Most of those who travel to the Antarctic would hope to spot penguins, and that certainly proved the case for our own travel adviser on the sixth day of their journey to the region. Read about their exploits before investigating our currently available range of Antarctic adventure cruises here at WILDFOOT.
This morning was slightly more overcast than previous days, but certainly of no concern by Antarctic standards. After breakfast, we headed out for a zodiac cruise, where we managed to get our first glimpse of the true Antarctic penguin, the Adelie. Unlike many of the other penguins you can encounter in this region, the Adelie, is one of the few that is restricted to Antarctic coastal waters and won’t be found at high latitudes. We also managed to spot out first Weddell seal, hauled out on the ice next to a juvenile elephant seal, both relaxing as only a seal can. From here we crossed a shallow channel to make our way over to the Great Wall Station, where we had kindly been invited. The Great Wall Station was built in 1985 and is the biggest of four stations China is currently operating in Antarctica, it is operated by CHINARE, the Chinese Antarctic Program. Currently the base was running on skeleton staff as it was still considered to be their ‘winter season’ however we were assured that as of the 16th December the place would be a hive of activity as by then their ‘summer team’ of scientists would have arrived.
During lunch we sailed south to the aptly named ‘Penguin Island’ where the plan was to explore the rocky coastline and for those feeling energetic there was the chance to climb the Deacon Peak, which is considered a relatively fresh volcanic cone. For many, the landscape of this island came as a surprise, most people expect Antarctica to merely be ice and snow however here we were struggling to find signs of either. The island consisted of dark volcanic matter which was just starting to host its first lichens, so there was a green tinge to much of the lowlands. For those that made it to the top they were rewarded with a panoramic view which was certainly photo worthy. At the base of the volcano there were lots of whale bones to be seen, a very real reminder of the whaling that was so prevalent in this region in times gone by. Once again the wildlife was abundant with plenty of gentoo and chinstrap penguins waddling up and down the beach, posing for their adoring public and also a large haul out of elephant seals. For the birders amongst us, we were happy to spot plenty of skuas, Antarctic terns, fulmars, cape gulls, sheathbills, rock cormorants and some nesting southern giant petrels, to which we gave a very wide berth as they will desert their nests at the slightest provocation.

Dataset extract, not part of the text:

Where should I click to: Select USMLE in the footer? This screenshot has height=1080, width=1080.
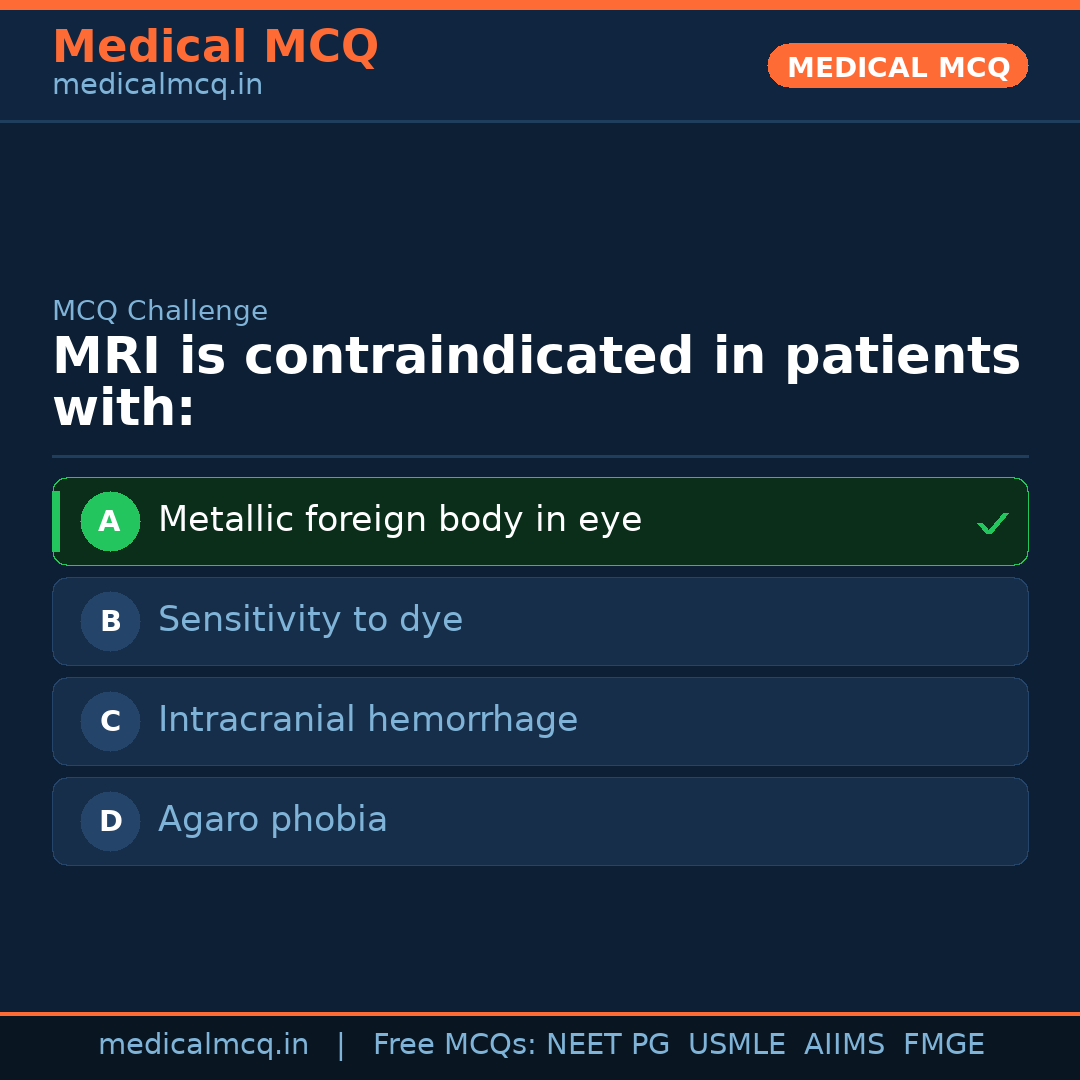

Although it is tempting to linger over dinner or head to the bar for a nightcap, if you want to make the most of your adventure, head out on deck at every opportunity. For most people, this is a ‘once in a lifetime’ trip and it goes by far too quickly so seize the moment. The daylight at this time of year is almost 24 hours so you will need to pace yourself, or within a few days exhaustion can set in, but being outside for as long as you comfortably can will pay dividends and it did for us tonight! This evening’s delight was in the form of some humpbacks bubble net feeding alongside our vessel, it is such a joy to watch these ocean giants working in unison at close proximity, a very humbling experience with which to end the day.